Ненависть горячей волной поднималась во мне, выплескивалась наружу. Не вставая с места, я обводил всех их пристальным взглядом — художника с платком в руке, обозревателя в очках без оправы, толстяка с тремя багровыми родинками на потном лице и всех остальных, не известных мне. Видел холодные глаза, сведенные ненавистью рты, нахмуренные брови. На каждого я смотрел до тех пор, пока он не опускал глаз. И только тогда переводил взгляд на его соседа. Тишина была мертвая — ни звука, ни вздоха. Но я чувствовал — эти тяжелые, жирные тела наливаются злобой. Если бы кто-нибудь из них произнес хоть слово, я бы не выдержал, я бы кинулся в драку, стал бы разоблачать, срывать маски. Никогда еще Таро не был так дорог мне, как в эту минуту. Но вот члены жюри начали переглядываться, потом, как по команде, уставились на Ямагути. В его глазах уже не было прежнего жесткого выражения, он весь как-то слинял, плечи бессильно опустились. Испуганно озираясь по сторонам, он приглаживал волосы. Куда подевались самоуверенность и резкость, с которыми он только что читал мораль членам жюри! Передо мной был уже не художник и даже не школьный учитель, а просто-напросто жалкий юнец с тонкой шеей и уродливо большой головой. Взглянув на меня страдальческими глазами, он

открыл было рот, но так ничего и не сказал.

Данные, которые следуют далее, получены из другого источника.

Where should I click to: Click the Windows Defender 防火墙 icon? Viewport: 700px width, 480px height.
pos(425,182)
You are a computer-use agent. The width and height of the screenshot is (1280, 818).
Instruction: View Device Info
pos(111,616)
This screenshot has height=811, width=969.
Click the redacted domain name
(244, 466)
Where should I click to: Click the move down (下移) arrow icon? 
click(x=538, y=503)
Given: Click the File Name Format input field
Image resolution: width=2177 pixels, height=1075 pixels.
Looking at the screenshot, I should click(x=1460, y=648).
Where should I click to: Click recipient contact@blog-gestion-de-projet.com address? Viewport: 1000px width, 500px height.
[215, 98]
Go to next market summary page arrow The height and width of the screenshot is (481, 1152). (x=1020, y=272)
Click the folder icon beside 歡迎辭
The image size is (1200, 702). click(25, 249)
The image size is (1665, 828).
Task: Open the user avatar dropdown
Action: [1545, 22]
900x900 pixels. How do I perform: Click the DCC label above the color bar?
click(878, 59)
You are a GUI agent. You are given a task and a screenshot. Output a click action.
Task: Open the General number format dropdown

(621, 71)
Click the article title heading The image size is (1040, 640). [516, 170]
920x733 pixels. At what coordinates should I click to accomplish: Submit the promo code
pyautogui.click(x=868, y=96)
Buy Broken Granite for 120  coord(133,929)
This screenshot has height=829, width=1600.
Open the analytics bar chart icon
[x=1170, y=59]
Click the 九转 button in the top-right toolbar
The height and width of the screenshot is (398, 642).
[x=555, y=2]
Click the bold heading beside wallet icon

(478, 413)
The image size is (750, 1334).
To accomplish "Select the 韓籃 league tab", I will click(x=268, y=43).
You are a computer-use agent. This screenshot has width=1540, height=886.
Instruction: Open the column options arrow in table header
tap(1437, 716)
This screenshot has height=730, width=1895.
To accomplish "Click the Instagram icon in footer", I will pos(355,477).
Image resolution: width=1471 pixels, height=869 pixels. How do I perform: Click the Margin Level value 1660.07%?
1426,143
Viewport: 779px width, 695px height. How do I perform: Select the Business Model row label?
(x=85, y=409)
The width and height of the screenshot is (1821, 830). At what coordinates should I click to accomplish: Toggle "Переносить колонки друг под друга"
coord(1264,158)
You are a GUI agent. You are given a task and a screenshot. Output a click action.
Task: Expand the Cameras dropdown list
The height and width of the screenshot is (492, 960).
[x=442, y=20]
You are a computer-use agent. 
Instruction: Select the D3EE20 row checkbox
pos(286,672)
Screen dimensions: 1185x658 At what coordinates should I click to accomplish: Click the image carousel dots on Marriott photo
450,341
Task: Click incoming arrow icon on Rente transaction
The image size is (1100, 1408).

Напряженный момент прошел. Для членов жюри Ямагути больше не существовал. Они повернулись к нему спиной и по одному, по двое стали спускаться с эстрады. Толстый художник все обтирал платком лоб, обозреватель смотрел перед собой с независимым, гордым видом, а сутулый председатель жюри, привыкший ко всяким неожиданностям, сохранял полное хладнокровие. Все прощались с господином Ота и молча покидали зал. А он, ничего не подозревая, с учтивой улыбкой раскланивался направо и налево.

За окном ярко светило солнце. По полу текли узкие ручейки света. Я вдруг почувствовал — бушующая во мне жгучая ненависть переходит в безудержное веселье. И, схватясь за живот, захохотал как безумный.